How do we calculate dout/da in pytorch?

assuming
out = p ? f(input) where ? is some unknown function.
(shape of a is not the same shape of p.grad)…

You can get dout/da by callling a.retain_grad()

input = torch.ones(1)
f = torch.nn.Linear(1, 1, bias=False)
f.weight.data.copy_(torch.ones(1))
a = 2*f(input)
out = a*a/2
a.retain_grad()
out.backward()
assert a.grad[0] == 2.
assert f.weight.grad[0] == 4.

That did not answer the question.
I asked something else…

Could you clarify your question?
It seems you asked how to calculate dout/da, which @Yaroslav_Bulatov tried to answer.

Sure, I’ll clarify: the question is how to
start the autograd backprop from accumulated gradient instead of from loss or activation”

That is, we want dout/da , but we only have dout/dp (we do not have out), so we can’t compute it straightforward.

Mathematically:
dout/da = dout/dp * dp/da
all we need is dp/da and we are done.

note1: a is arbitrary, can be an activation or another parameter.
note2: we can create the computational graph only from a->p.

Maybe something like this?

p.retain_grad()
out.backward()
dout_dp = p.grad
p.backward(dout_dp)
dout_da = a.grad

This is closer, but did not work.
Reason is that dout_dp should be detached from the computation graph of out when connected to a and vice versa. (Mathematically its possible, we have all the information).
Let me illustrate further with a code example:

import torch
m = 2
n = 3
batch = 4

a = torch.ones(batch, m)
a.retain_grad()
layer = torch.nn.Linear(m, n, bias=False)
layer.weight.data.copy_(torch.ones(n, m))

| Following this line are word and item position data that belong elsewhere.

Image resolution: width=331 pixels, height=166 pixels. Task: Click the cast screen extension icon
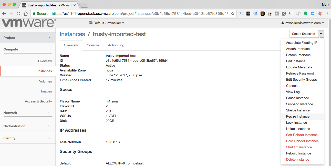click(x=291, y=14)
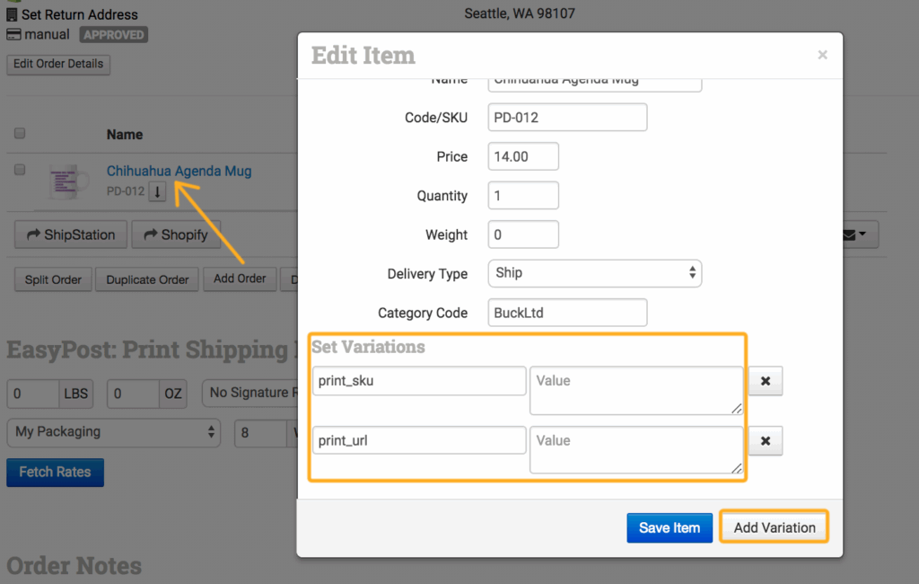Check the Chihuahua Agenda Mug row checkbox
Screen dimensions: 919x584
20,170
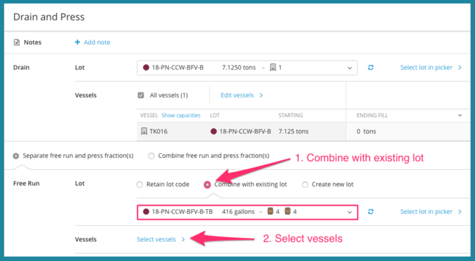Viewport: 475px width, 261px height.
Task: Select the Create new lot radio button
Action: (304, 184)
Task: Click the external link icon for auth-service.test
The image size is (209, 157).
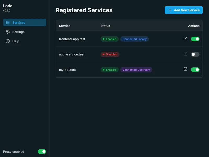Action: click(185, 54)
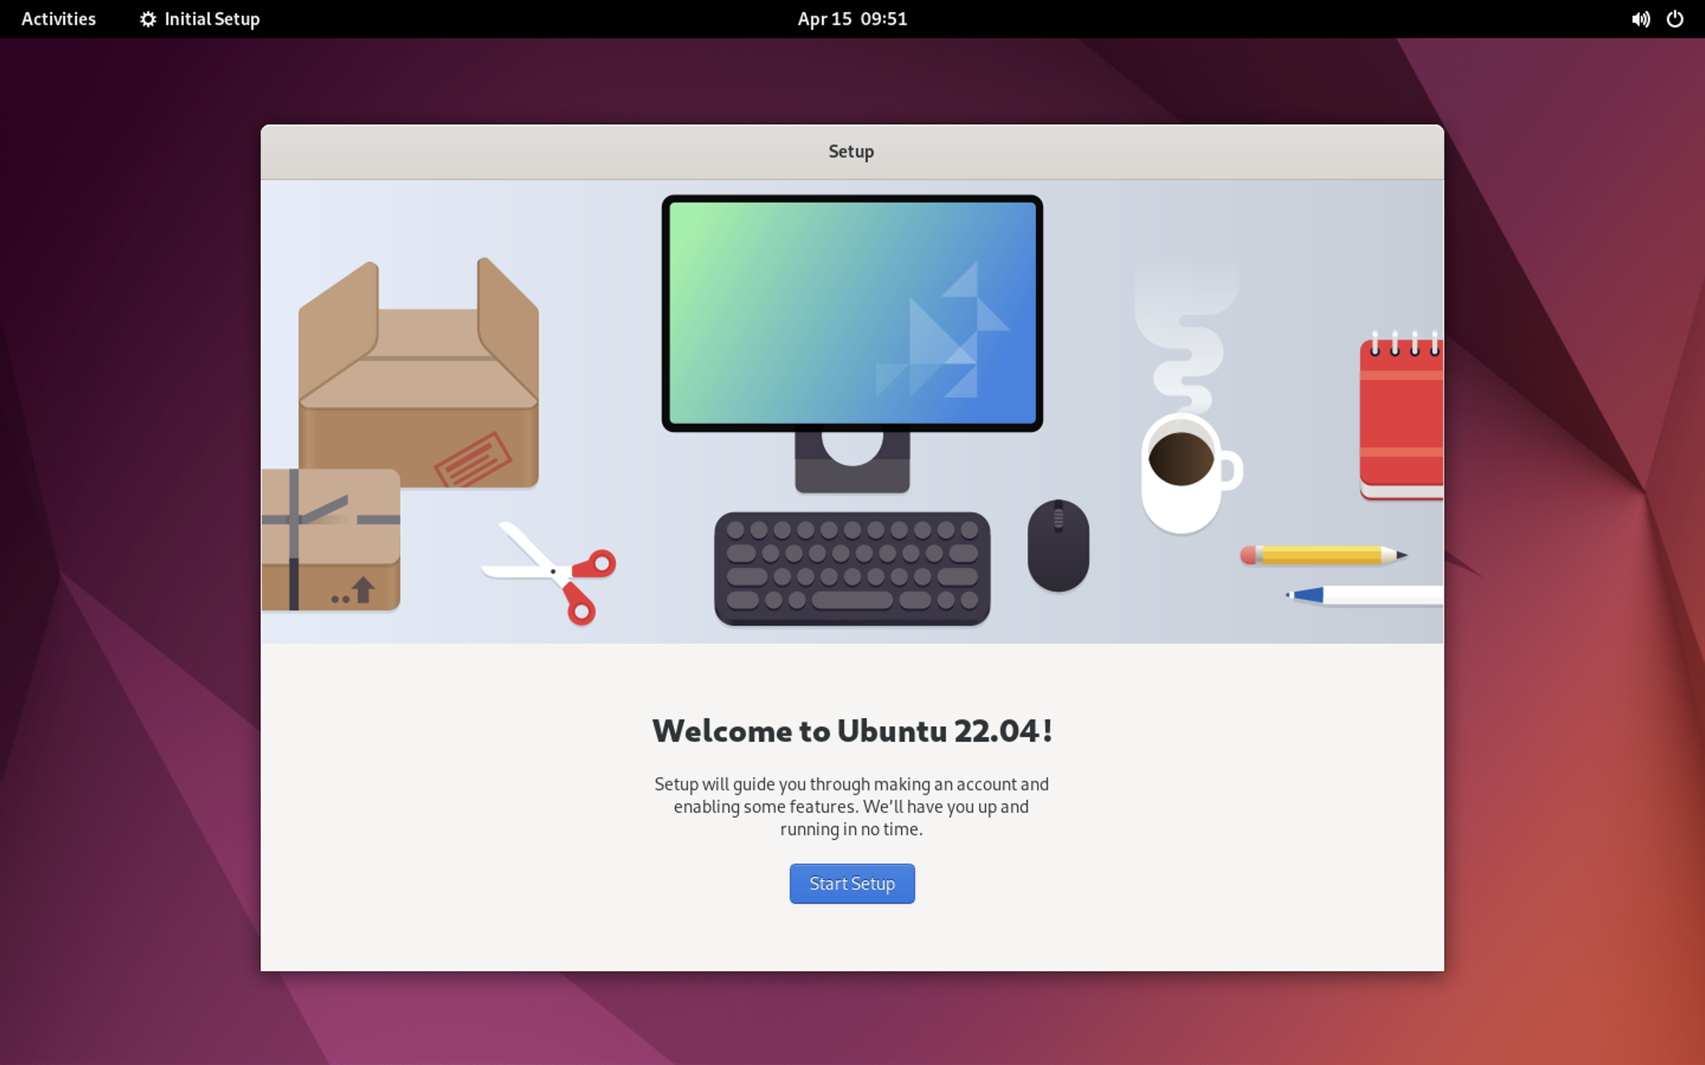Click the Welcome to Ubuntu 22.04 heading

pyautogui.click(x=852, y=731)
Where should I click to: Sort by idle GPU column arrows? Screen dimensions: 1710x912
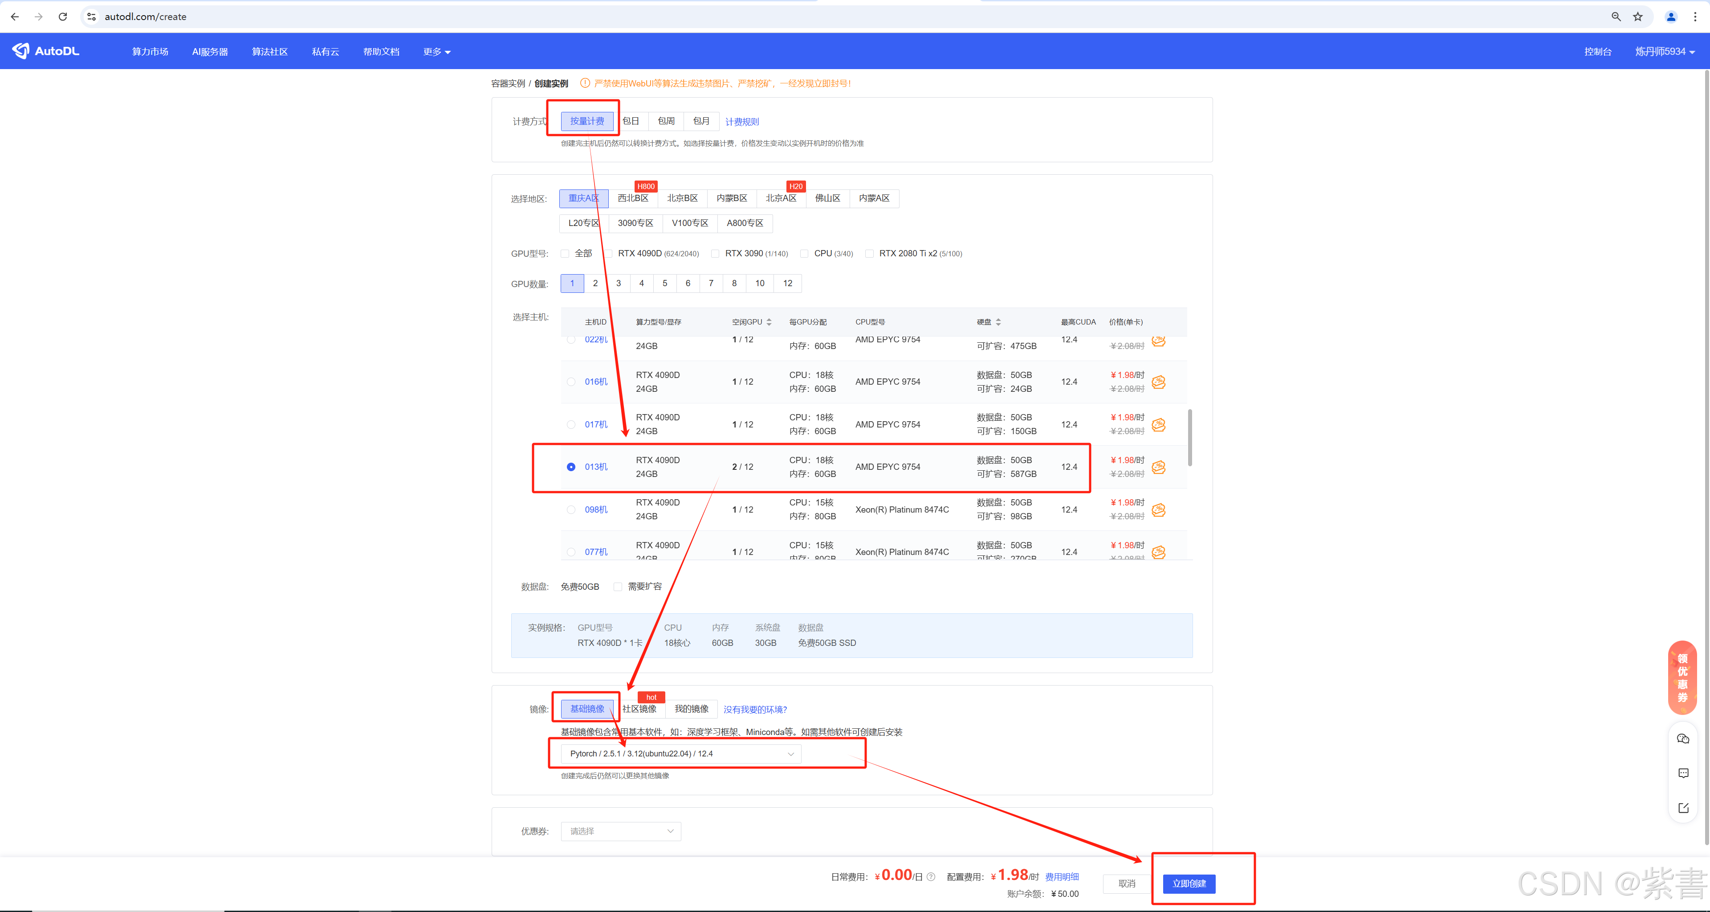769,322
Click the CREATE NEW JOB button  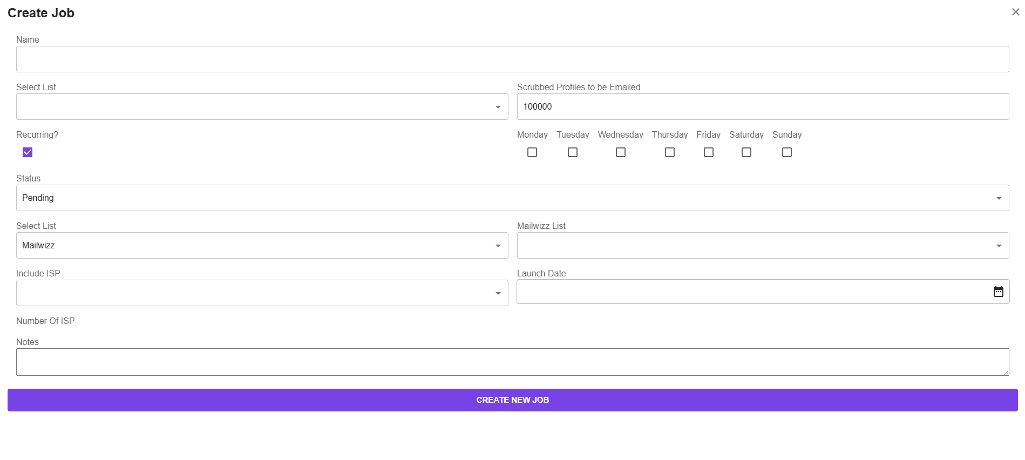click(512, 400)
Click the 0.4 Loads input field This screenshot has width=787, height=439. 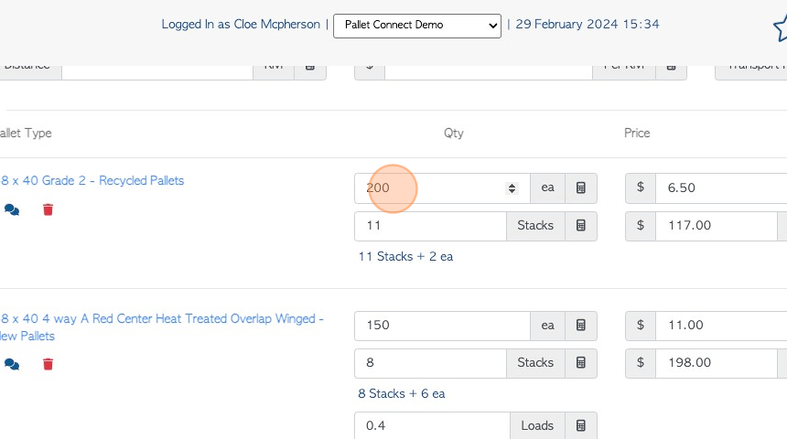pyautogui.click(x=432, y=426)
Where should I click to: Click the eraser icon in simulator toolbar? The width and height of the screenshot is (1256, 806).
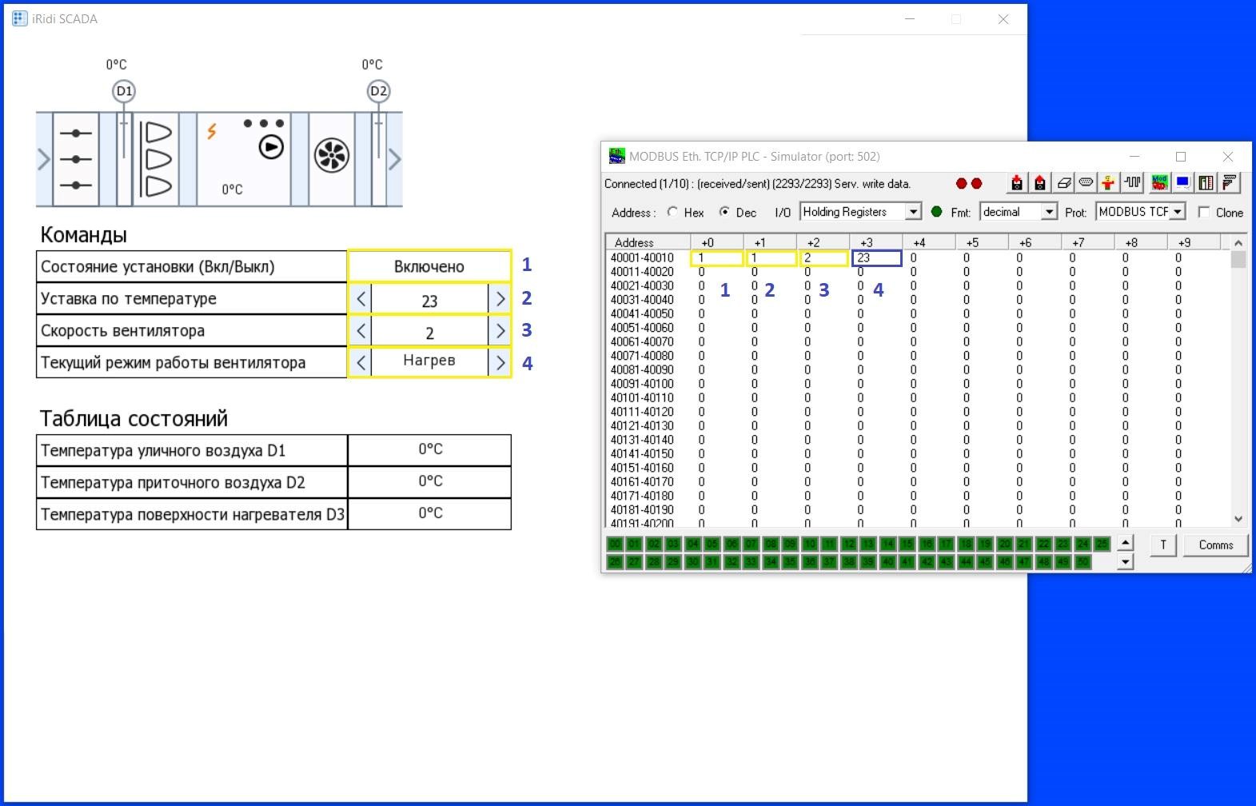1063,183
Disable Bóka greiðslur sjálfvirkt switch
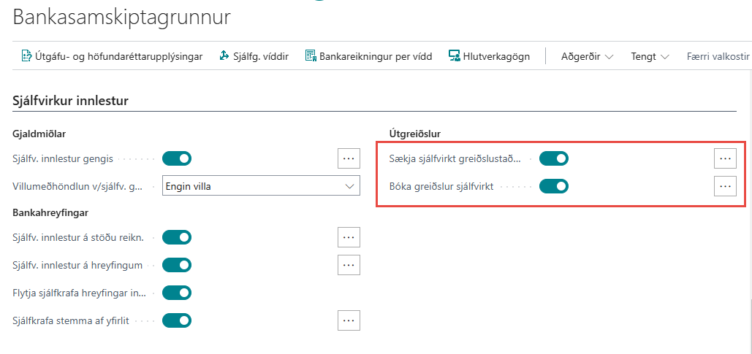Image resolution: width=752 pixels, height=354 pixels. [x=553, y=186]
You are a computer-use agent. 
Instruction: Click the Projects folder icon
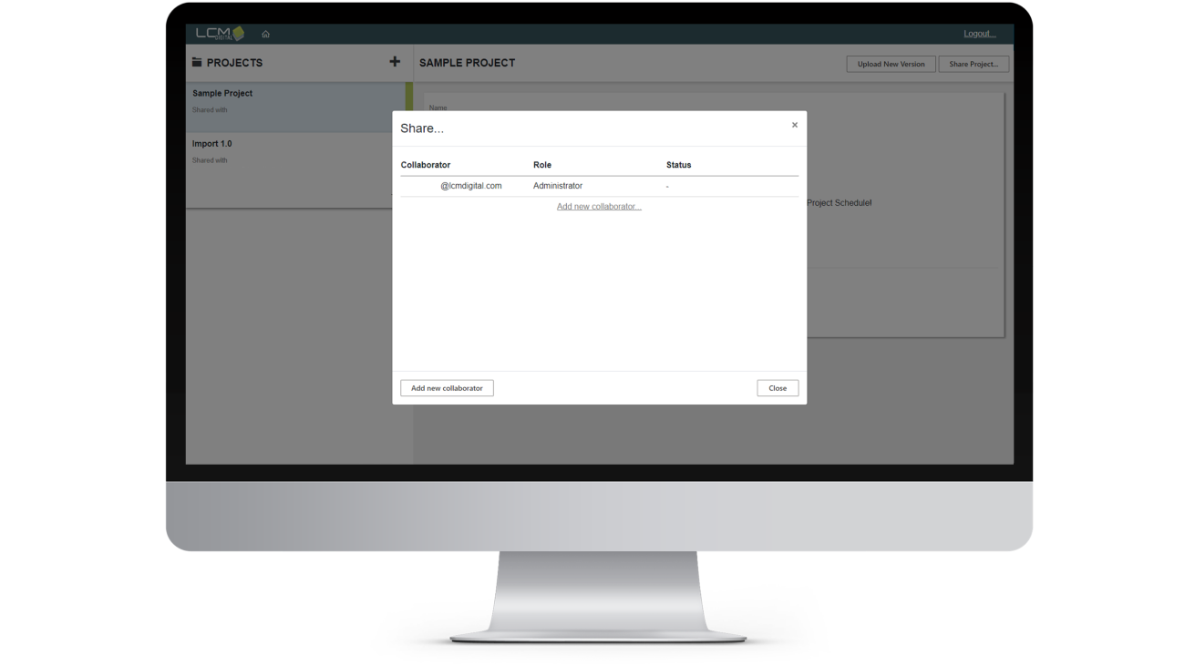click(197, 63)
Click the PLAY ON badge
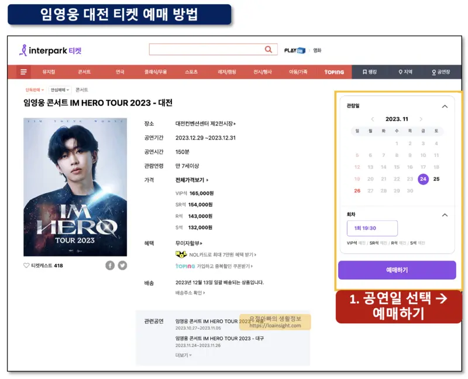 (x=296, y=49)
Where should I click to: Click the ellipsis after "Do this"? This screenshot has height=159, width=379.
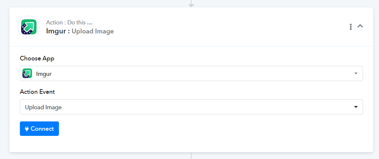(x=90, y=24)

dout_dp = torch.ones(n, m)*5  # A **given** dout_dp, detached from `out` and `a`.
layer.weight.grad = dout_dp
v2 = layer(a)   # reconstruct a computation graph a->p

# Problem: `p.grad` is detached from the reconstructed computation graph of `a`
# so the backward below not going to work
torch.autograd.backward(list(layer.parameters()), 
                        [p.grad for p in layer.parameters()])
print(a.grad)  # None

I think that doing p.backward(p.grad) is an advancement and probably part of the future solution, but we are lacking a connection to the gradient, which must to be added artificially somehow:
How do we tell pytorch that a has connection to p.grad (and figure that connection automatically from the new computation graph a->p)?

I see you did there p.retain_grad(), I guess this saves the “connection” from a->p->out which is what we want to avoid,
as we want to start “clean” from the gradient and restored computation graph “a->p”.

From what I understand, it seems like autograd does not “use” parameter gradients (like p.grad) directly in its computation, but only AccumulateGradients to them.

Note we can’t really restore from accumulated gradients with batch>1 because we lose all the batch-related info.
so the question should be for batch=1.
Currently I did not find any way to do this (automatically) with Pytorch.